Traduction de l'anglais (Inde) par Mélanie Basnel
Editions Picquier
Après La colère des aubergines, voici le deuxième recueil de nouvelles de Bulbul Sharma. On y retrouve son talent pour décrire les personnages et les relations à travers les habitudes et les faits plutôt que par une description psychologique classique. On y retrouve aussi cette société aux structures inter et intra-familiales rigides. Lorsque certains d'entre nous ont eu la chance et le plaisir de nous rencontrer, nous avons discuté de la distance et/ou de la proximité entre la société indienne et la nôtre ressenties à la lecture de ces récits. Cette fois, la distance m'est apparue plus grande que dans le premier recueil.
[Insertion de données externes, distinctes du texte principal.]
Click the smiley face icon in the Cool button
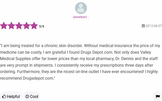pos(27,96)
Cela s'explique peut-être par le changement de fil conducteur : la vedette n'est plus la nourriture mais la jeune fille ou la mariée. Une seule nouvelle est centrée sur un personnage masculin, mais c'est pour mieux parler de son emprise sur sa mère, sa femme et sa fille. Je dois avouer que j'ai moins ri, mais nulle déception puisque j'ai retrouvé la belle qualité de présence des protagonistes, une impression de saisir l'essence des personnages comme s'ils étaient là ou racontés par quelqu'un de très proche.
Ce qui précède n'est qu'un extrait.